_DATA RECORDS_
——
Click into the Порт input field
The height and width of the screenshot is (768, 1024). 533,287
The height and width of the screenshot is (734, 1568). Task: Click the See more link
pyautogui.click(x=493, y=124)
——
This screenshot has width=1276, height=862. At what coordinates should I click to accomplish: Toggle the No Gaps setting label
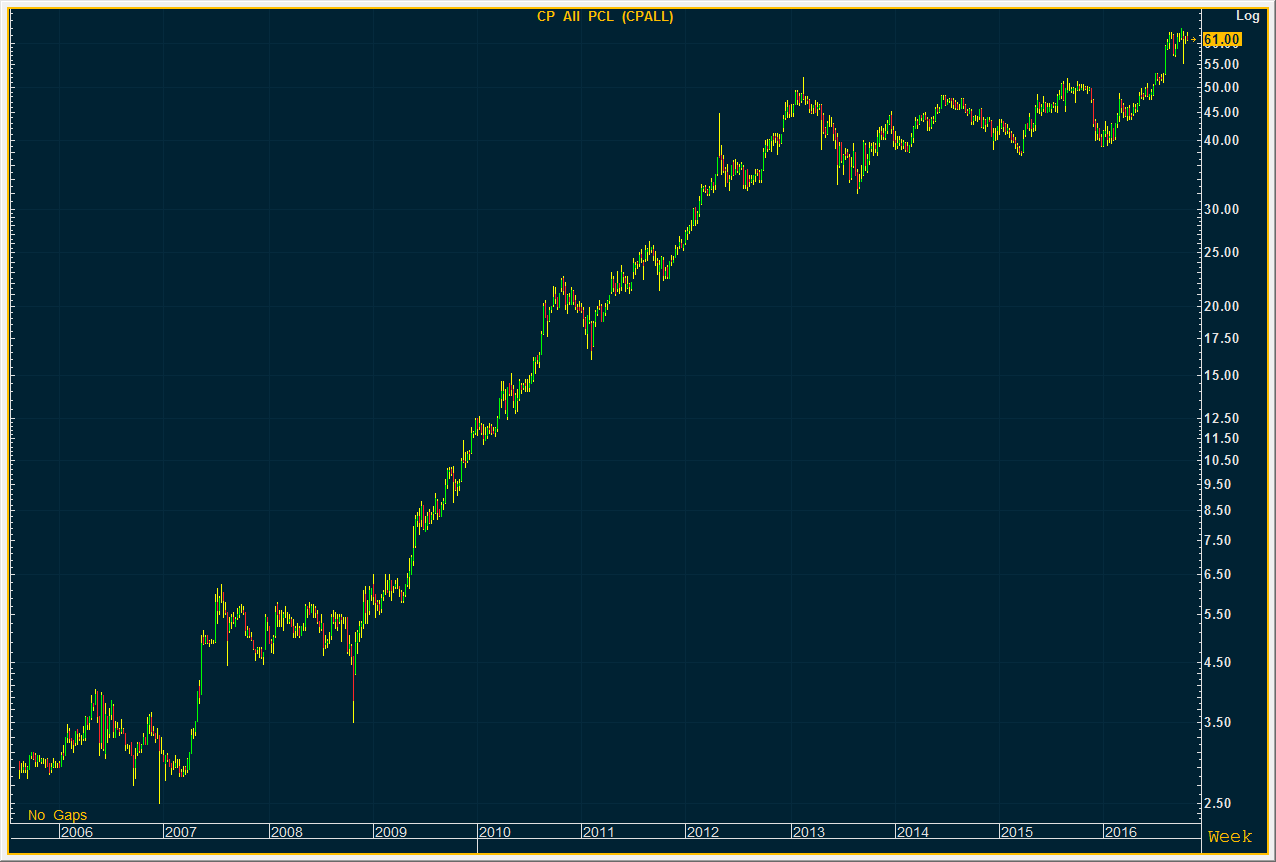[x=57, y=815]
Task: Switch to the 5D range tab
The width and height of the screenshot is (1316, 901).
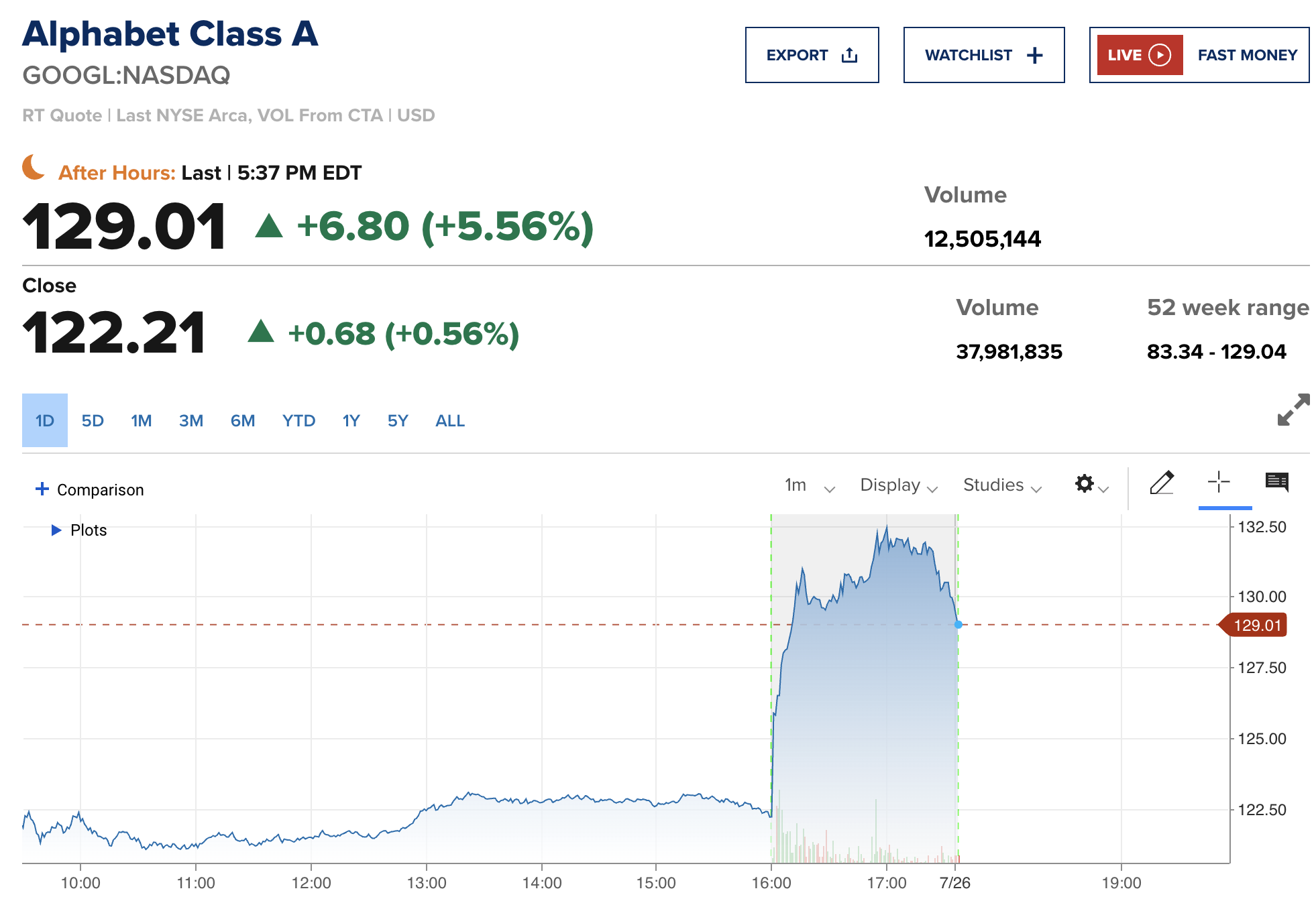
——
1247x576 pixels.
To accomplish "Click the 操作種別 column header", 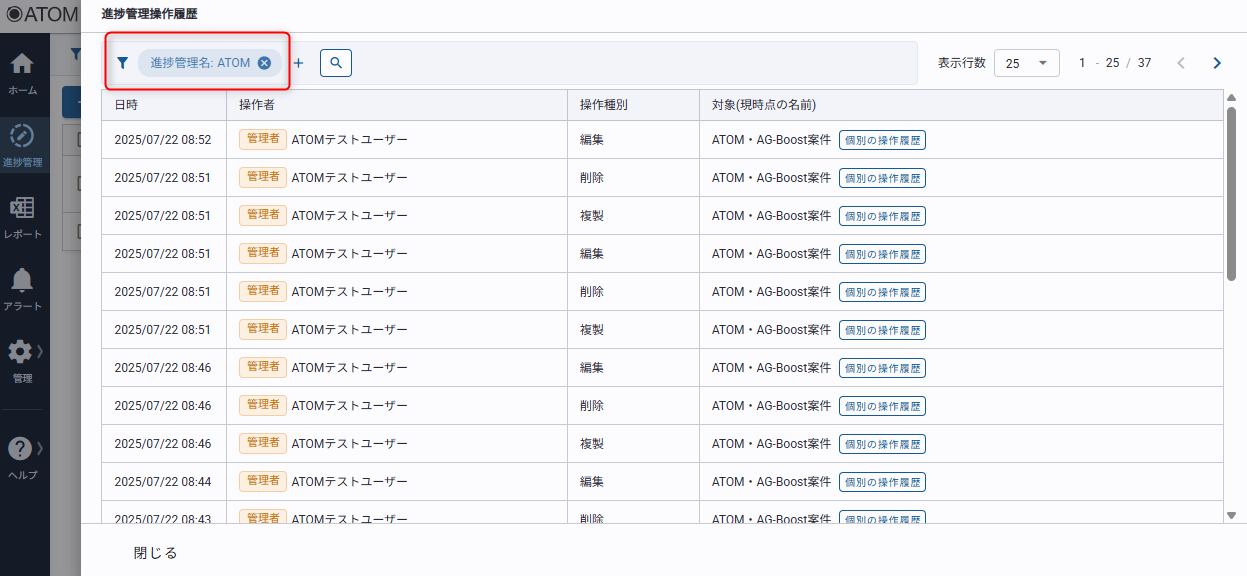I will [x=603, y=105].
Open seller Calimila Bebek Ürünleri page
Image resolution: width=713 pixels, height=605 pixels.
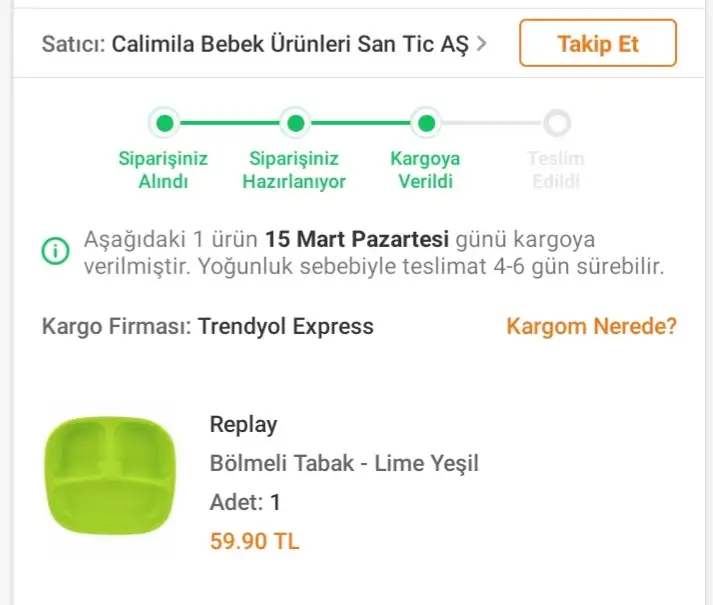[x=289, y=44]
——
_BRIEF_
Could you reproduce exactly the lines of the entries above, from the one with "Task: Switch to the 5D range tab" through the one with "The width and", and nothing else?

_WORKED SOLUTION_
Task: Switch to the 5D range tab
The width and height of the screenshot is (1316, 901).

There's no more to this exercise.